Cette distinction a des conséquences très concrètes. Un licenciement nul ouvre droit à la réintégration ou à une indemnité d’au moins six mois de salaire, sans plafond. Un licenciement sans cause réelle et sérieuse ouvre droit à une indemnité encadrée par le barème de l’article L. 1235-3 du code du travail, qui dépend de l’ancienneté. Pour une salariée ayant deux ans et demi d’ancienneté, l’écart est considérable.
Pour le salarié en arrêt maladie qui reçoit une lettre de licenciement pour désorganisation de l’entreprise, la contestation reste possible. Mais il ne suffit plus d’invoquer la maladie pour obtenir la nullité. Il faut apporter des éléments concrets qui laissent supposer que la maladie est le vrai motif : chronologie suspecte, propos tenus par l’employeur, absence de tout recrutement, remplacement par un intérimaire ou un contrat court, ou encore traitement différent d’autres salariés absents. À défaut, le terrain utile est celui de la cause réelle et sérieuse, avec un point d’attention : l’employeur doit prouver le remplacement définitif dans un délai raisonnable. C’est souvent là que la lettre de licenciement ne tient pas.

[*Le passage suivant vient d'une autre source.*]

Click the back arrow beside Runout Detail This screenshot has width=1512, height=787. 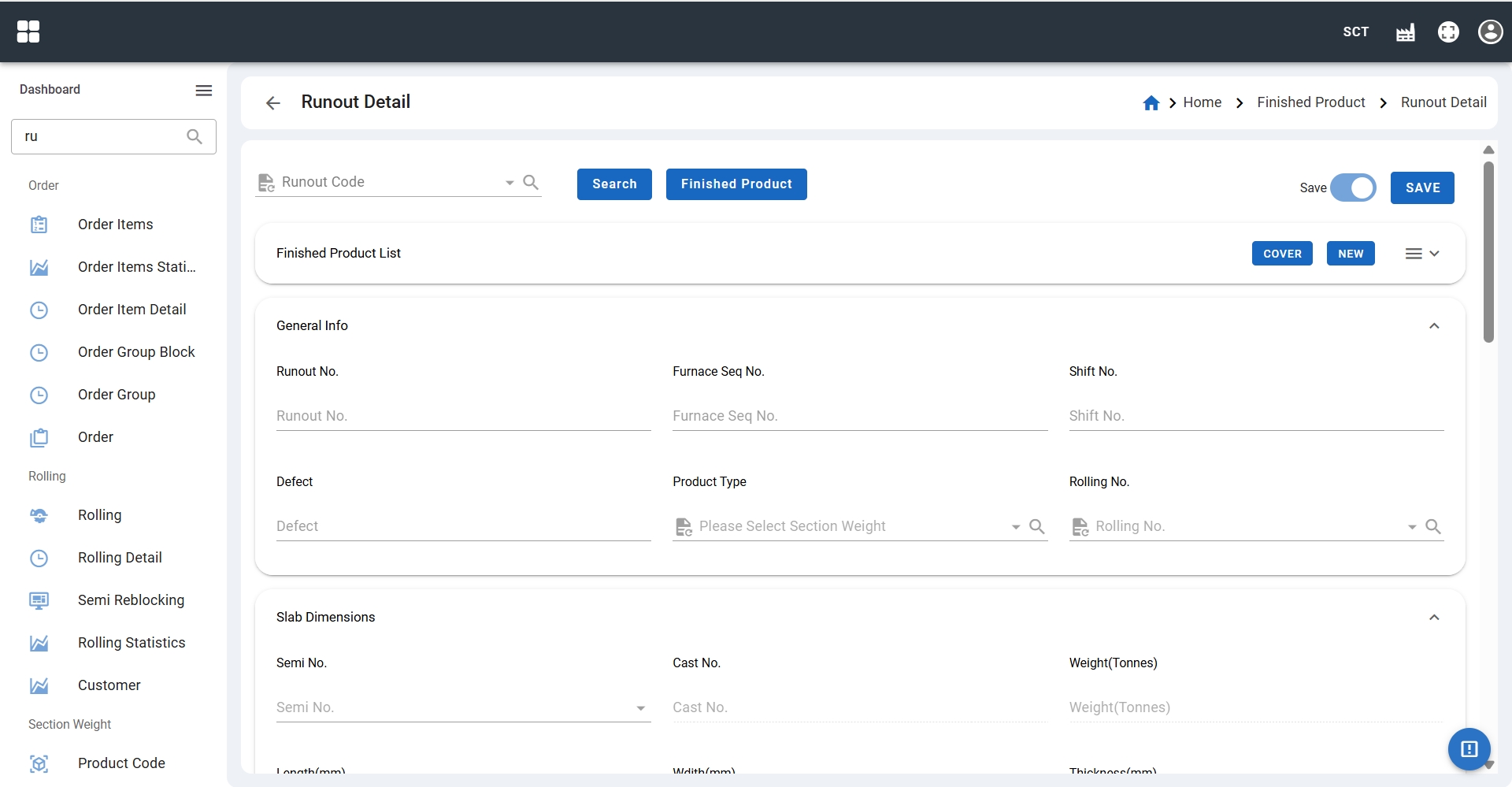click(x=273, y=103)
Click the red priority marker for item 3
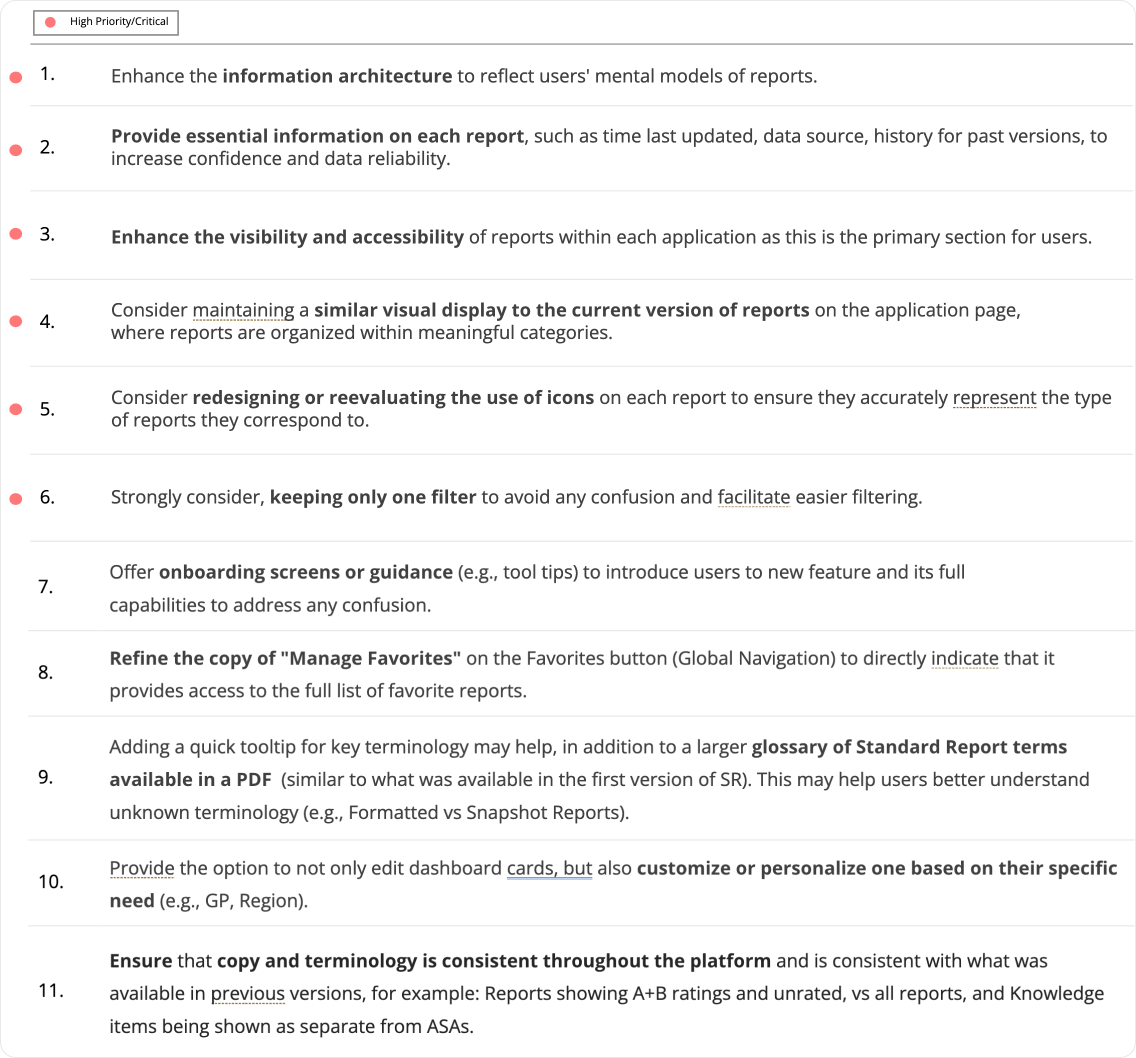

Pour l’employeur, l’arrêt est une sécurité relative. Il écarte la nullité automatique. Mais il ne dispense de rien. La lettre de licenciement doit décrire précisément la désorganisation. L’entreprise doit pouvoir la prouver, par des éléments datés. Et le remplacement définitif doit être effectif, par une embauche en contrat à durée indéterminée, dans un délai raisonnable après le licenciement. Sans ces preuves, le licenciement sera jugé injustifié.
Cet arrêt est publié au Bulletin.
La Cour de cassation lui donne une portée générale.